Rusya, Ukrayna savaşı devam ediyor ve sonucunun nerelere varacağı da belli değil. ABD ve AB ülkeleri NATO kapsamında bir takım ayak oyunları ile birinci cihan harbinde olduğu gibi bir oldubitti ile bizi de bu savaşa dâhil ederek Ülkemizi bölüp parçalamanın hesaplarını da yapıyor olabilirler. Yüce Rabbimize şükürler olsun ki, bu oyunlara gelmeyen, itidali elden bırakmayan, yangına benzinle gitmeyen, feraset ve dirayetle oyunu kurallarına göre oynayan bir Cumhurbaşkanımız var. Bunun için ABD ve AB ülkeleri Sayın Cumhurbaşkanımızı istemiyor ve ayak oyunları ile götürmek istiyor. Gündelik hesap ve çıkarları peşinde koşanların Tayyip Erdoğan'ı anlamaları mümkün değildir. İnşallah 2023 de kendi doğal gazımızı kullanmaya başlayacağız. Doğal gazı çıkartmak kadar o doğal gaz tesislerini korumakta o kadar önemlidir. Hava savunma sistemlerimizi güçlendirmek zorundayız. Onun için devletimiz S 400 leri aldı ve var gücüyle hava savunma sistemlerimizi daha da güçlendirmeye çalışıyor ve başarılıda olunuyor. Unutmamak gerekir ki gecenin en zifirî ânı, şafağın sökmesine en yakın zamandır.

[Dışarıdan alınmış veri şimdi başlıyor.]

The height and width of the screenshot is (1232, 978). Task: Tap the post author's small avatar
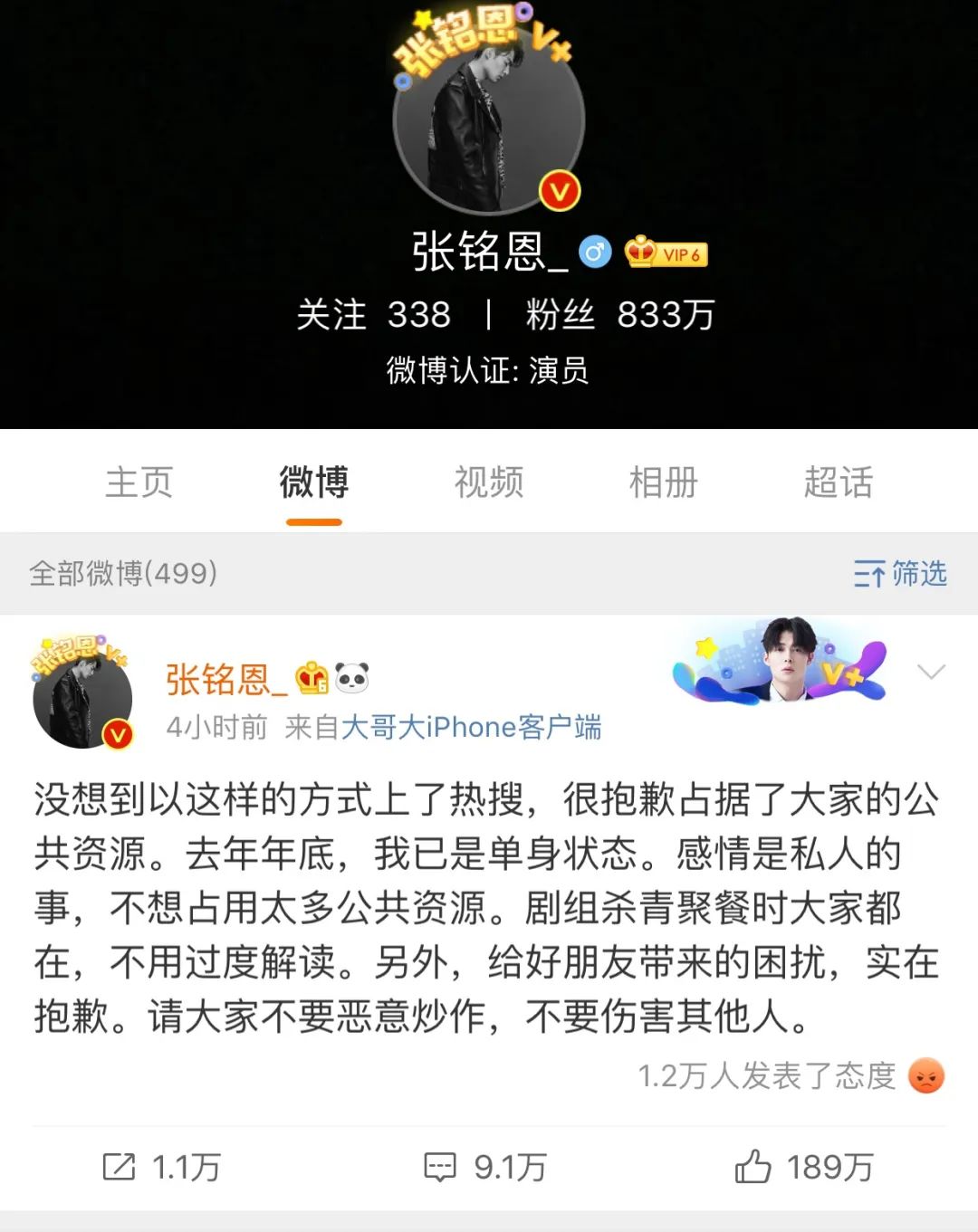pyautogui.click(x=82, y=695)
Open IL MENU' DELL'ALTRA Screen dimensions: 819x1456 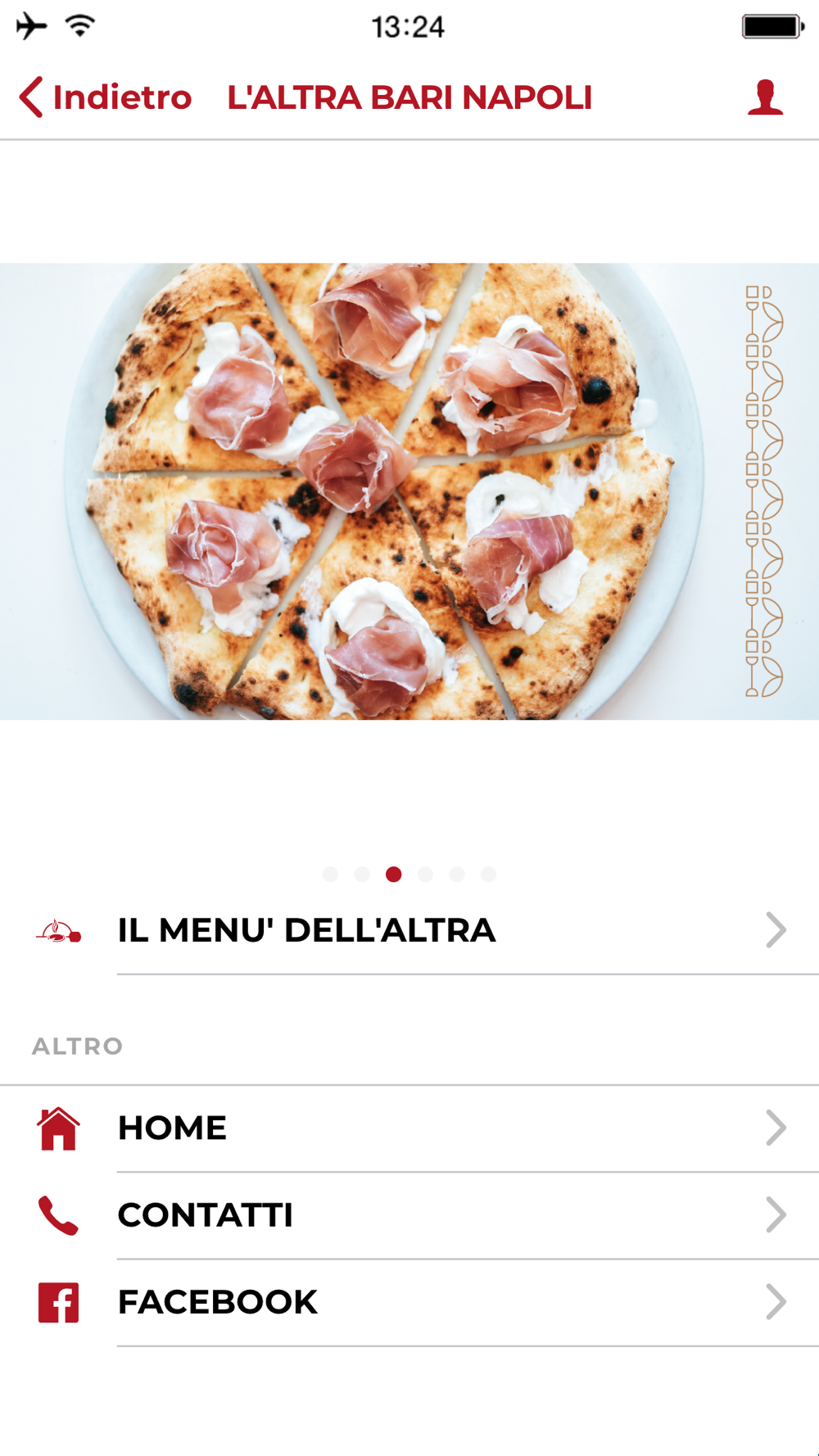pos(410,930)
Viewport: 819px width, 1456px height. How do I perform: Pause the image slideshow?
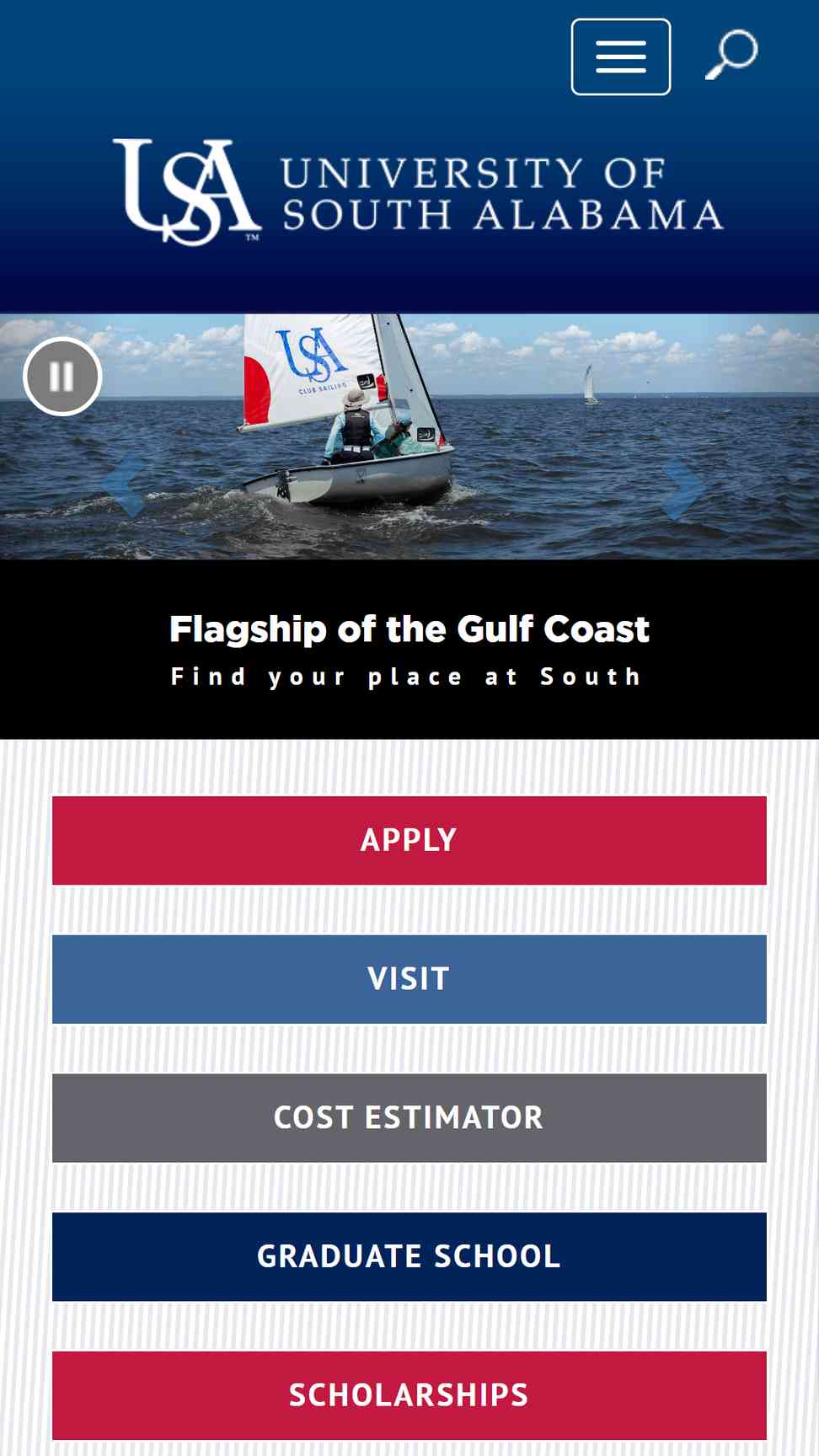[x=62, y=377]
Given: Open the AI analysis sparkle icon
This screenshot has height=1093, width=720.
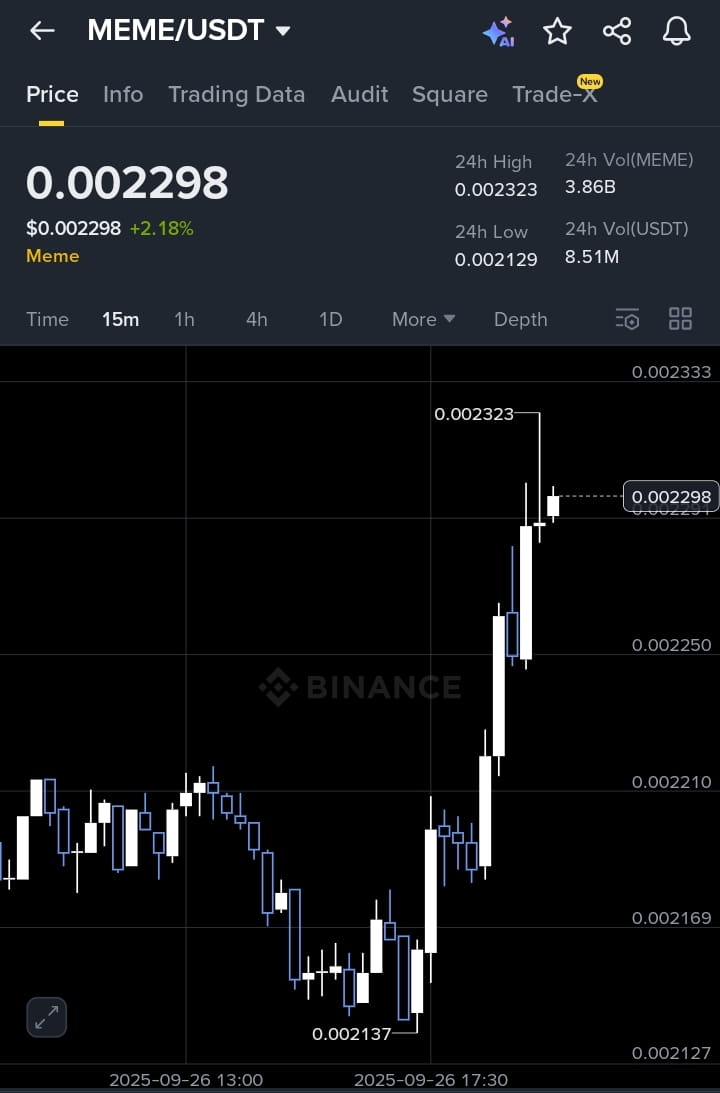Looking at the screenshot, I should pyautogui.click(x=498, y=32).
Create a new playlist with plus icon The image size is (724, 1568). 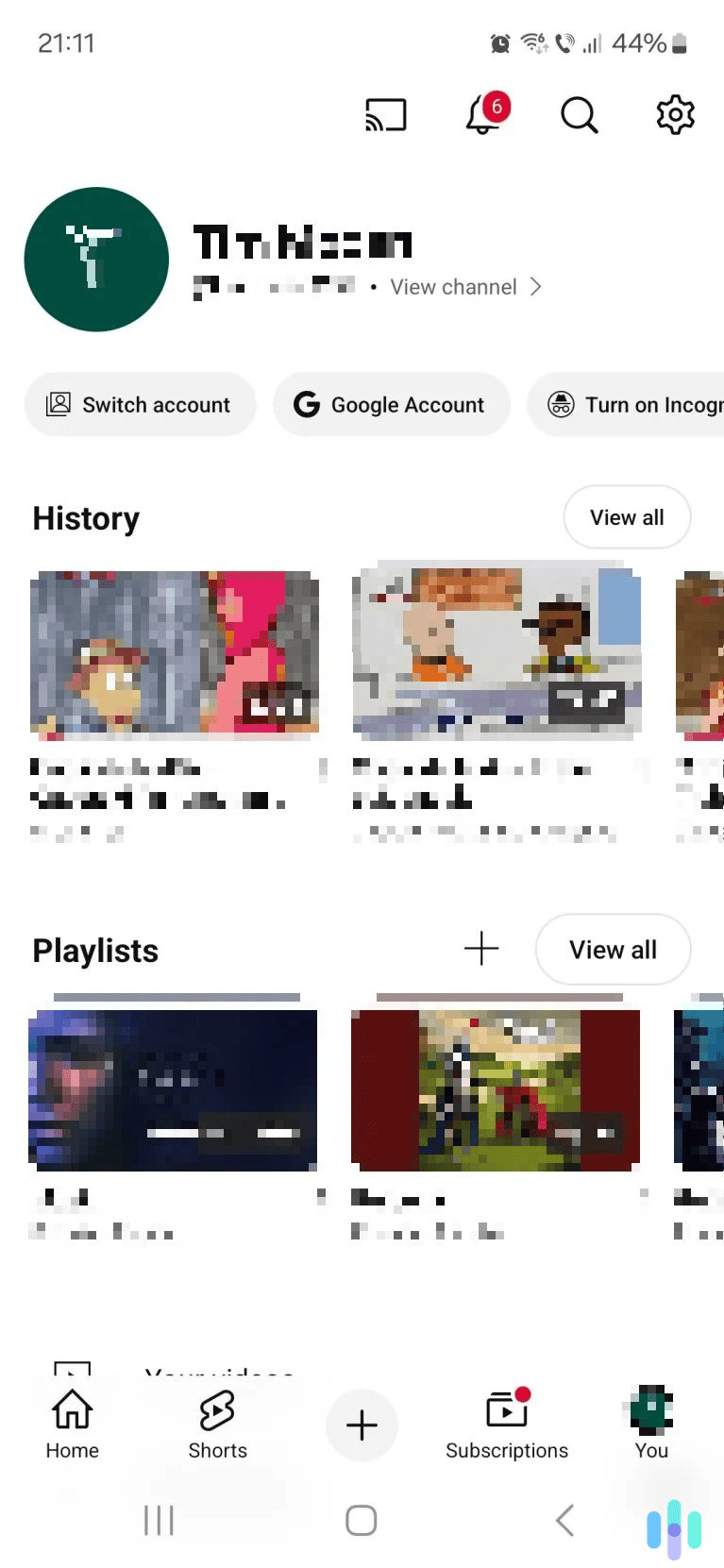coord(481,949)
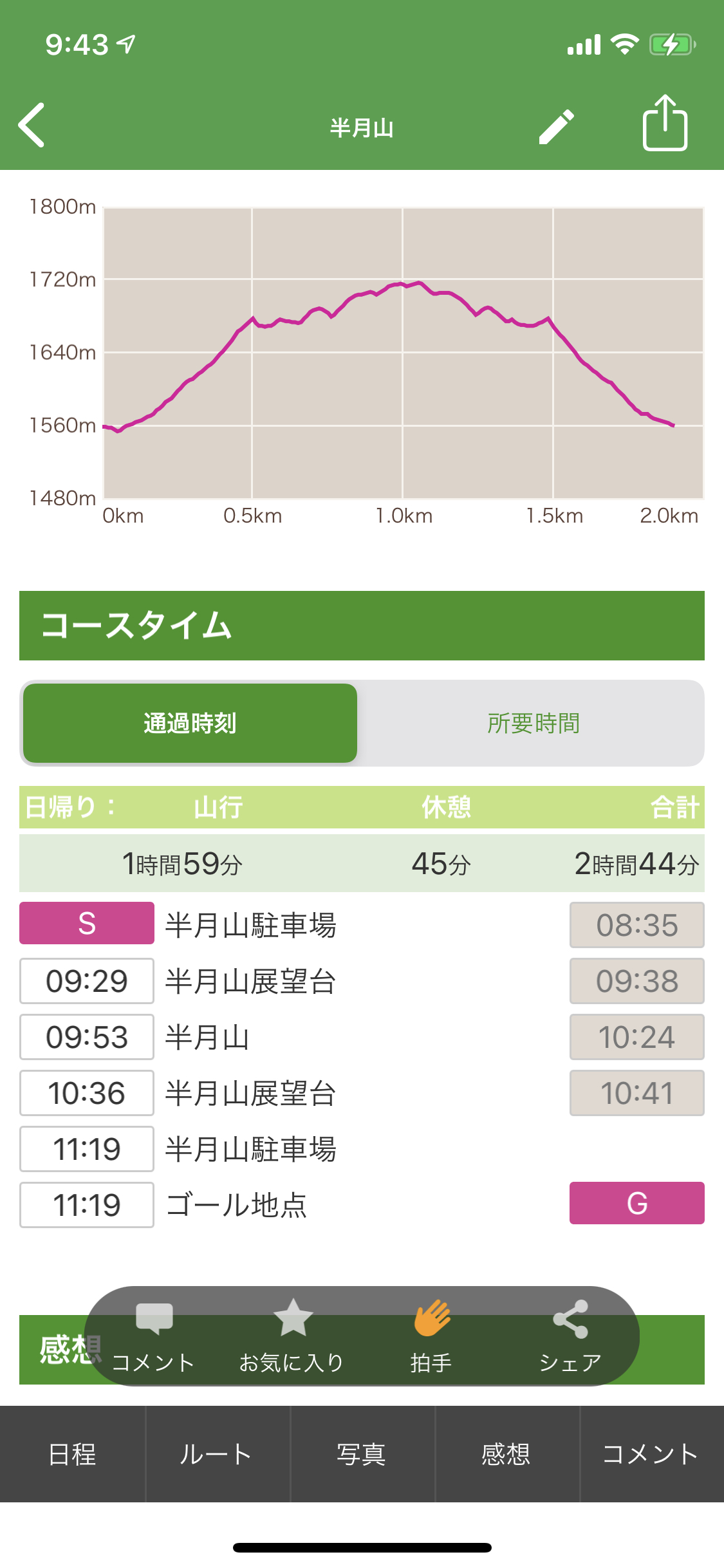Image resolution: width=724 pixels, height=1568 pixels.
Task: Go back using the top-left arrow
Action: click(32, 125)
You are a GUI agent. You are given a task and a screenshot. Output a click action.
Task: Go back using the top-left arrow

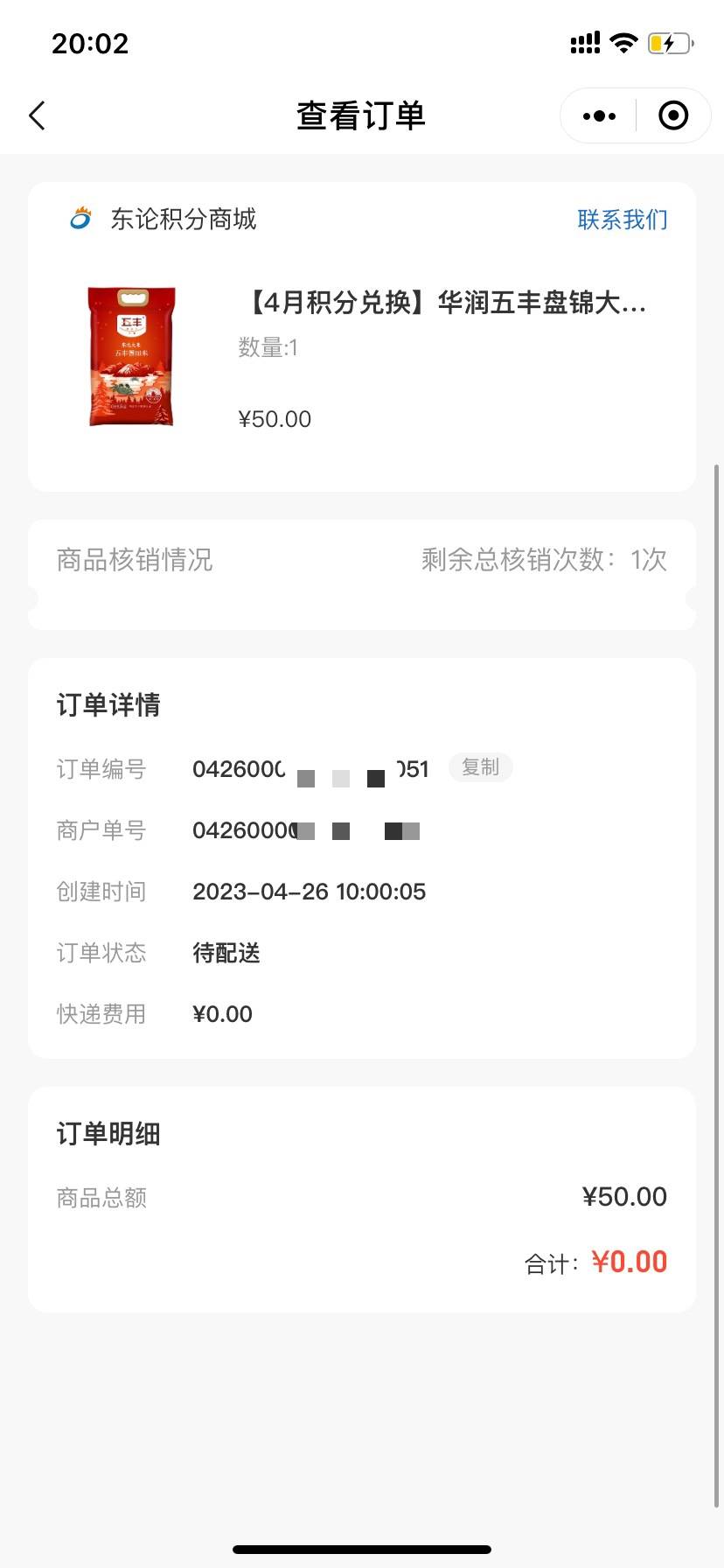(x=37, y=116)
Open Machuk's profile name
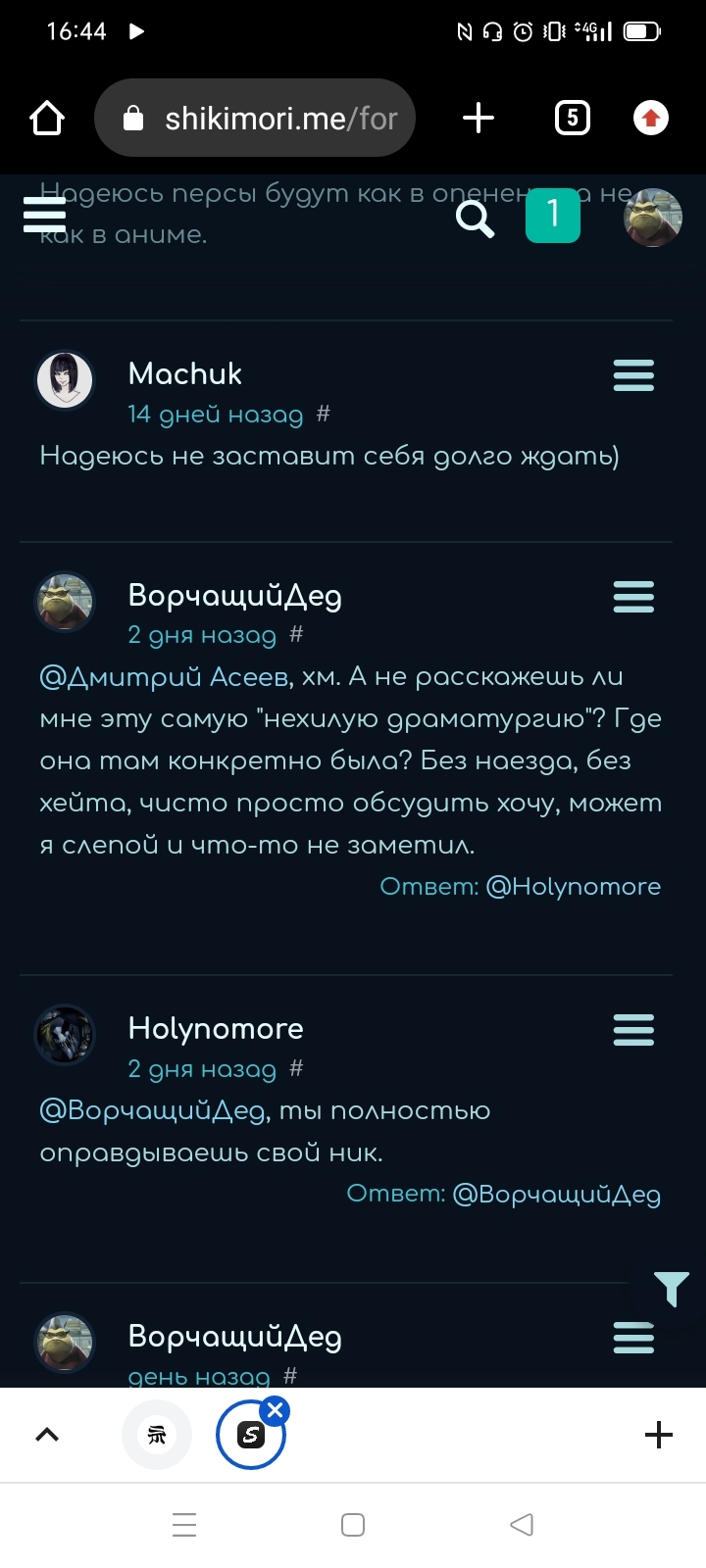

Günümüzün süper güçleri, Osmanlı gibi bir Cihan Devleti değiller. Cihan Devleti, olmanın olmazsa olmaz şartı hakka hukuka riayet etmek ve âdil olmaktır. Osmanlı, gittiği yerlere barış, özgürlük, kardeşlik, kültür hizmetleri ve adalet götürüyordu. Bugün ki gücü elinde bulunduranlar ise sokak kabadayılığını, devlet idare anlayışına taşımışlardır. ABD, Rusya, Çin, İngiltere, İtalya, Hollanda, Almanya, Portekiz'in her biri işgalden sabıkalıdır. Rusya; Baltık Ülkelerini, Balkanları, Türkistan'ı, Kafkasları, Kırım'ı, Azerbaycan'ı, Çekoslovakya yı, Macaristan'ı, Afganistan'ı, Çin; Şarkî Türkistan'ı, ABD; mağdur Kızılderililer, mazlum Karaderililer bir yana Vietnam, Afganistan, Irak, Suriye'nin bir kısmı ve daha birçok yerleri de işgal etmiştir. Bugün dünyadaki zulmün, işgallerin yoksulluğun, açlığın arkasında bunlar vardır. Osmanlı, yeryüzünde dengeyi ve adaleti koruyordu. Onun yıkılması ile dünya, cehenneme döndü. Osmanlının dünyaya hükmettiği zaman hakkı olan haklıydı, günümüzde ise güçlü olan haklı. Bu adaletsizliğin ve sömürgenin ortadan kalkması, inşallah büyük ve güçlü Türkiye'nin insanlığın ufkuna yeniden doğmasıyla mümkün olacaktır: Aşk ve sevgi o dur ki İlâyı Kelimetullahı hayata hâkim kılmanın mücadelesini vermektir. Evlatlarını bu gaye ve bilinçle yetiştirmeyenler geleceği hesaba katmıyor, gündelik menfaatlerinden başka bir şey düşünmüyor ve sorumluluklarını yerine getirmiyorlar demektir. 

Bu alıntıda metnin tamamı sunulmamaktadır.